> [Directions for this task] For the records below, report how many lines include "button", with no accompanying text.
─── Recorded data ───
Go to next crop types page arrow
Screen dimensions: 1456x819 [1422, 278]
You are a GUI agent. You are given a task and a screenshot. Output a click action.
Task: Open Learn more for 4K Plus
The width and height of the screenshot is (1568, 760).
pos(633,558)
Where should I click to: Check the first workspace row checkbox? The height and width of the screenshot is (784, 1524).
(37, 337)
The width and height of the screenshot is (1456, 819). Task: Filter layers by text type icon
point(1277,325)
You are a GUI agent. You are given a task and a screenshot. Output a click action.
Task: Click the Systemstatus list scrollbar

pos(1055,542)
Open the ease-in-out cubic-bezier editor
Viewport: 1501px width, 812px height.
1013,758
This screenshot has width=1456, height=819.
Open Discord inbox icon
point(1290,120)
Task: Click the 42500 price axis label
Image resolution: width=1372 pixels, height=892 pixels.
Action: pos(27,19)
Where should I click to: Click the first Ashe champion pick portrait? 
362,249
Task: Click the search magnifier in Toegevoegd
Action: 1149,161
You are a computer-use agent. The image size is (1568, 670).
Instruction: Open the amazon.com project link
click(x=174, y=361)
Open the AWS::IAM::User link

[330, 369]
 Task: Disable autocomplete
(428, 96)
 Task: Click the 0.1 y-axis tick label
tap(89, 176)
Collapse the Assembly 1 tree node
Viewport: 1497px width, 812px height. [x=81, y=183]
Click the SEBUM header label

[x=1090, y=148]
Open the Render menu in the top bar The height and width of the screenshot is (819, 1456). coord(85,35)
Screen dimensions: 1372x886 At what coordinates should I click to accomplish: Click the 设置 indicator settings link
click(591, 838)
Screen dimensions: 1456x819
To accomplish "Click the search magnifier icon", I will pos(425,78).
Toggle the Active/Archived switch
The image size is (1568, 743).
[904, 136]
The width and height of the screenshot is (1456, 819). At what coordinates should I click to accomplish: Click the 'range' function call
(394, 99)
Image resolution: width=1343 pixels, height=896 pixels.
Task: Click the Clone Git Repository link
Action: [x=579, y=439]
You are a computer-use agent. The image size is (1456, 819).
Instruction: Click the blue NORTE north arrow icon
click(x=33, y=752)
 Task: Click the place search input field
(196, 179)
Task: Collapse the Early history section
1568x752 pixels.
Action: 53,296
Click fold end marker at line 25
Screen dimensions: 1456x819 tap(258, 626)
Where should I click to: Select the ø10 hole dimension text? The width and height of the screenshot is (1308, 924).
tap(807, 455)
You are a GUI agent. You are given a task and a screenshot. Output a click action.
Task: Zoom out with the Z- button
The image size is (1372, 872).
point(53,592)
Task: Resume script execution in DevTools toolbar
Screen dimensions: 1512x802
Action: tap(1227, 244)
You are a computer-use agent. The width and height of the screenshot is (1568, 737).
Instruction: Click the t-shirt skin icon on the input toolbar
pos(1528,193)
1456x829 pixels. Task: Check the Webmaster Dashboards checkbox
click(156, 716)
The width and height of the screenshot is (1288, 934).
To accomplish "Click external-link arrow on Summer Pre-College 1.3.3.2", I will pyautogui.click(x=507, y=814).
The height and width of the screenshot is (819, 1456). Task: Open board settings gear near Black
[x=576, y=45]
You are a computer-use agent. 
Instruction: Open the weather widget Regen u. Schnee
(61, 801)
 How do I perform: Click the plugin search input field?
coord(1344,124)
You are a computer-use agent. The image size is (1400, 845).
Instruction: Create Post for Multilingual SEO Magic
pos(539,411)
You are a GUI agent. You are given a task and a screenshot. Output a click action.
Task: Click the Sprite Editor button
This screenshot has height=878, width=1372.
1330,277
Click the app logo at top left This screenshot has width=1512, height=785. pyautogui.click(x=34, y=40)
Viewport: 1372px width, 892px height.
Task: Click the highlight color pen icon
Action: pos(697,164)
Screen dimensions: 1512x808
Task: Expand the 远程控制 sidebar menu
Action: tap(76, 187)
───
> [Exercise result] 2